Document passage:
Now, a suggestion has been made, the 29 (a) should not be the same as 14.

Since the language of the two statutes is the same we fail to see how that can occur.

William O. Douglas:

29 (a) of the 34 Act?

Francis J. Higgins:

Of the 34 Act is identical to 14 of the 33 Act.

What is the ultimate logic of the petitioner’s position here?

It is that my client, an American company is not a person within the meaning of 29 (a) which bars any stipulation by any person to waive compliance with the Act.

That we submit is a matter of statutory logic, construction and policy and should not be followed by this Court.

The convention makes no change in this law.

In fact it expressly accommodates Wilko and 29 (a) in international transactions.

Consider the effect, if the Court will, if you were to recognize an exception to this Act wherever the defendant is a foreigner, even though he has come into this country to fraud an American citizen he is concededly subject to the jurisdiction of the courts.

Stated exercise 1:
Retype a portion of the oral argument excerpt word for word, beginning at the words "Since the language" and stopping after "petitioner’s position here?".
Stated exercise 2:
Continue the oral argument excerpt on the securities statutes from the point where it stops.
The listing comes from a separate source.

Data block:
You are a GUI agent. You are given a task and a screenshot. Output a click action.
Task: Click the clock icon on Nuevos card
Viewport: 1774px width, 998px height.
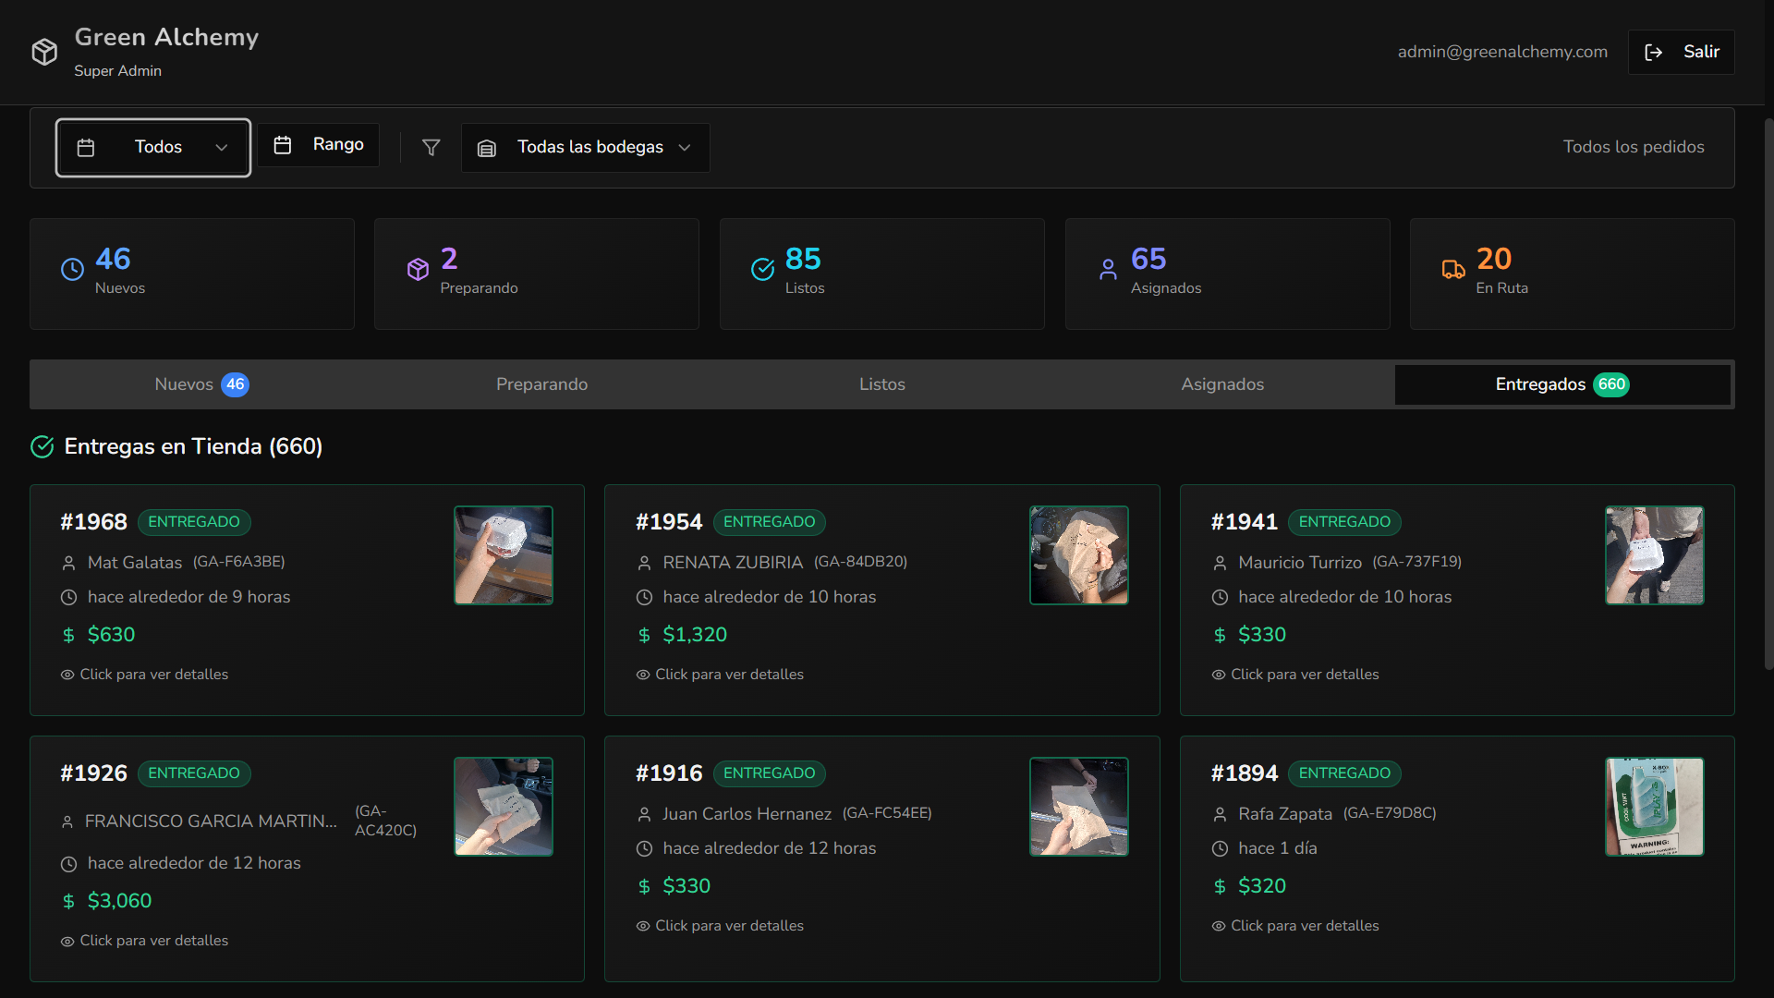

Exercise answer 1:
Since the language of the two statutes is the same we fail to see how that can occur.

William O. Douglas:

29 (a) of the 34 Act?

Francis J. Higgins:

Of the 34 Act is identical to 14 of the 33 Act.

What is the ultimate logic of the petitioner’s position here?

Exercise answer 2:
He can escape it because he is a foreigner.

Warren E. Burger:

Well, not just because he is a foreigner but because he made an agreement and he is also a foreigner, isn’t that —

Francis J. Higgins:

He made an agreement, but the plaintiff in the case is a person.

The agreement is a stipulation Chief Justice Burger and Section 27 of the Act creating exclusive jurisdiction is a provision.

Now, if you can see as the petitioner has done here, that the Act applies, it must necessarily follow we submit that Section 29 (a) applies and Section 27 also applies.

Warren E. Burger:

Well, I could understand that.

Warren E. Burger:

I could follow that much more readily if you have a Swiss or German or French Corporation coming into this country selling securities in the traditional way, issuing them here.

Francis J. Higgins:

I would like to address myself to that because I think this is the heart of Chief Judge Friendly’s position in Leasco.

There you had securities which were totally foreign.

You had a negotiated transaction.

You had foreign defendants.

And nevertheless, the Court there held on traditional principles of international law, Foreign Relations Law of the United States that what was key was not whether if the securities were those of a foreign corporation, but whether or not that company through its representatives in the concededly negotiated transaction came to this country and here on our soil defrauded an American citizen.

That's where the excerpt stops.